I don’t have a specific recipe in mind for this, I just want to make my own based off other raw cheezecakes. After a failed raw key lime pie experiment in January, I really want to make a key lime flavored cashew cheezecake, since key lime is perfect for spring and I’ve been wanting to make a cashew cheezecake for a while.

More kale chips

Photo from thehealthyeatingsite.com

After my first homemade batch a couple of weeks ago, I’ve been craving these yummy green chips like no other! Again, I don’t have a specific recipe in mind but I want to try a sweet and spicy batch and maybe a batch coated in vegan ranch dressing…

Carrot Cake Pancakes

From wholefoodsmarket.com

Whole Foods always has the most drool-worthy recipes and photos, and when I saw these little gems, I knew I had to try them out. I love carrot cake in overnight oat form, so why not in pancakes? I’ll have to change a few things around to make them vegan, but they look simple enough and they’ve got tons of yummy things in them, like pineapple, raisins and pecans.

Orange Poppyseed Muffins

Photo from shine.yahoo.com

For some odd reason, I have been thinking about lemon poppyseed muffins lately! But why not a twist on the traditional–vegan orange poppyseed muffins? Fresh citrus flavors are really appealing to me since spring is just around the corner so this sounds perfect!

BBQ Tofu Pizza

Photo from foodbuzz.com

I still have yet to experiment with tofu, so what better place to start than on a pizza? I’m planning on marinating some extra firm tofu in a natural barbecue sauce and topping a brown rice tortilla (best pizza base, in my opinion) with some red onions, red cabbage and possibly fresh pineapple. Though really, any kind of homemade pizza would be delicious!

Peanut Flour Banana Bread

Photo from thedailygarnish.com

I actually want to create my own recipe for this, using some kind of mix of peanut flour, oat flour, vegan chocolate chips and bananas (duh). I don’t know how it’ll turn out, but the flavor combo just sounds awesome.

Carrot Mango Smoothie

Photo from wholeliving.com

Not so much a recipe as an idea–I have no idea why I thought of this, but it just sounds really refreshing. I know a lot of people make Green Monsters…this will be an Orange Monster!

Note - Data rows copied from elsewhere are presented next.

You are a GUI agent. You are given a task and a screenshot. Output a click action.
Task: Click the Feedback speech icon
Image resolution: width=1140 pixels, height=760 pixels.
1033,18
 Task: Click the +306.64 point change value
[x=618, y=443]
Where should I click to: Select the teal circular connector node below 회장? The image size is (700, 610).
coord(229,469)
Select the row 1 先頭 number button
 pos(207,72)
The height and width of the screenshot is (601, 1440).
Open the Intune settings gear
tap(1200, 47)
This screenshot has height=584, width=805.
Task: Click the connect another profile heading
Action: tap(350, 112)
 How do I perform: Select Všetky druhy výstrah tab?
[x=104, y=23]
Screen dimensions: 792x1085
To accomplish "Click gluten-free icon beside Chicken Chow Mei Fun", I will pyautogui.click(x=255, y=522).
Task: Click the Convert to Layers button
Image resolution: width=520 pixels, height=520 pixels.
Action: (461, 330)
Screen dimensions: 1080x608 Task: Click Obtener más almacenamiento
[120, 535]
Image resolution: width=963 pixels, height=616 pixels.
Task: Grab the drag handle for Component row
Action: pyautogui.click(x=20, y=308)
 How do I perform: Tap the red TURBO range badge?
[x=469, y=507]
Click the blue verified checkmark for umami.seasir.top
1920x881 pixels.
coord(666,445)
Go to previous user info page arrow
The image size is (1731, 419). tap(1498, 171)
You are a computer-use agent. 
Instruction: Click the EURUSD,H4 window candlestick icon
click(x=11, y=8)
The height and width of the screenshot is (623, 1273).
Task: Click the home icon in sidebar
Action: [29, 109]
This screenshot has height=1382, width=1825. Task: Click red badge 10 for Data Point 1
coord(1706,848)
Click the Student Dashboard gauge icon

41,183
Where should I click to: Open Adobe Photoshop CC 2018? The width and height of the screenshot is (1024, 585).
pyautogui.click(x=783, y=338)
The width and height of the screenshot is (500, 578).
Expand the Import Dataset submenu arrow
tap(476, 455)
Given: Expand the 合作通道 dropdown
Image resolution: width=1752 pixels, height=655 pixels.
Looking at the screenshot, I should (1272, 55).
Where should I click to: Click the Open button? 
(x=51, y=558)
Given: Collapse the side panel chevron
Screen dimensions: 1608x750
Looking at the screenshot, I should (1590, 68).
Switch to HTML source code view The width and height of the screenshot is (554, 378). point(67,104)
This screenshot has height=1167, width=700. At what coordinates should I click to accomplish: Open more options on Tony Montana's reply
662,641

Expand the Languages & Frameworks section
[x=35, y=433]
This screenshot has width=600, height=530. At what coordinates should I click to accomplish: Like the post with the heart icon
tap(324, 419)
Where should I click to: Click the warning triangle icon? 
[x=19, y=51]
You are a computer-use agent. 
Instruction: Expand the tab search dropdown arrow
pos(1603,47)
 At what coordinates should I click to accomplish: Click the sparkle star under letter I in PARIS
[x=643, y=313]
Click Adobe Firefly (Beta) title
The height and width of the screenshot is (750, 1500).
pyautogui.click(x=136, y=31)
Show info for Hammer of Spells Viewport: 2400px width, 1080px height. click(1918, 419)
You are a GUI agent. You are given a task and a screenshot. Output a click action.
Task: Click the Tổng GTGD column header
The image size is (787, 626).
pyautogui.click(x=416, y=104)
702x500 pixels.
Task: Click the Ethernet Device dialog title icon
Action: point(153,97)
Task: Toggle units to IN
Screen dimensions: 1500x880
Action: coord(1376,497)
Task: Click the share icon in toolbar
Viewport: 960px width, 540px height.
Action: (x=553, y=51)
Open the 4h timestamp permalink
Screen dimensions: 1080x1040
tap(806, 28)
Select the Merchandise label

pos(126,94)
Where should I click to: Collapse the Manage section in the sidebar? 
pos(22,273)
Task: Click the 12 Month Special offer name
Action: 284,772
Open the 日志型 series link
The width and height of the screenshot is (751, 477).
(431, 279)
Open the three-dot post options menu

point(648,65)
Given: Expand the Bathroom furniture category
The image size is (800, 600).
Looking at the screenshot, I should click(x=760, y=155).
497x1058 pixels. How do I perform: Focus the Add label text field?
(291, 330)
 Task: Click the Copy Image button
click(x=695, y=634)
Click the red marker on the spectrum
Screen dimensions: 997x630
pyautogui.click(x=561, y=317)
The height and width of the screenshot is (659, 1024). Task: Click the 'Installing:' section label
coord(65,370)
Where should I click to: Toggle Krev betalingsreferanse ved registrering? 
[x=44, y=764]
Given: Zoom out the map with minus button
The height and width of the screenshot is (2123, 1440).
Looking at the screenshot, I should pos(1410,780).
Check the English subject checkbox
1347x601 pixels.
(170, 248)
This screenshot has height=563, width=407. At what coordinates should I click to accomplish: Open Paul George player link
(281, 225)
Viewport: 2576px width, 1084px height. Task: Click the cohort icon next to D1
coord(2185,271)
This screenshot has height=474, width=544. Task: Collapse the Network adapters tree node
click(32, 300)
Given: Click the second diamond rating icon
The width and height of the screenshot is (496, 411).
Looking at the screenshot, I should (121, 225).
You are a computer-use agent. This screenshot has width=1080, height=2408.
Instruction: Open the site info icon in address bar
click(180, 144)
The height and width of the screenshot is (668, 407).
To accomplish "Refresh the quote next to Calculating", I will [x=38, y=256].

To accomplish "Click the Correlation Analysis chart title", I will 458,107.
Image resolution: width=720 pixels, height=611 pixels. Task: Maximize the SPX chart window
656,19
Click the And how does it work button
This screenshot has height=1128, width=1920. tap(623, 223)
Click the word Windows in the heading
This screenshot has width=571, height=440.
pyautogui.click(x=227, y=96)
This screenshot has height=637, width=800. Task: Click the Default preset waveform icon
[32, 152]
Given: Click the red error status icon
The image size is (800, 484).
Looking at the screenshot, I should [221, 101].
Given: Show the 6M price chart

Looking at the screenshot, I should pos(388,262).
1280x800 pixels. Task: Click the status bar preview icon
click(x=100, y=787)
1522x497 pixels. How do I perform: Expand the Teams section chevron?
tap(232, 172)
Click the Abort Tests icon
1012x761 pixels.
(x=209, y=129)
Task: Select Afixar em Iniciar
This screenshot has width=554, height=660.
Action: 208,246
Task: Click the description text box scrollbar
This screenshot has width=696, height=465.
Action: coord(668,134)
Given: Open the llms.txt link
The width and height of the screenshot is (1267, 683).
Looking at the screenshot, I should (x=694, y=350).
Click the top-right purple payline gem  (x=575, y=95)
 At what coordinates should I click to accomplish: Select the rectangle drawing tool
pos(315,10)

I may not get around to making all of these recipes, and I might try out other ones, but these are just my ideas as of right now! I’m getting excited (and hungry!) just thinking about them.

Pink cardigan (on arm, Abercrombie & Fitch), green floral dress (Hollister), pink crystal necklace (American Eagle)

Oh, and on an unrelated note, this is what I wore today! It has been almost 70 degrees here the past two days, and I couldn’t be happier that it feels like spring…even though snow is in the forecast for later in the week. Booooooo! My dress isn’t actually that bright of a green, it’s more of a sea foam green but I always have to color correct my photos because of the bad lighting in my room so things turn out weird colors. Also, don’t ask why my cardigan is hanging off one arm–I was trying out different poses, okay? You can check out more photos on my fashion blog!

What recipe looks the best to you? Have you ever “veganized” a recipe?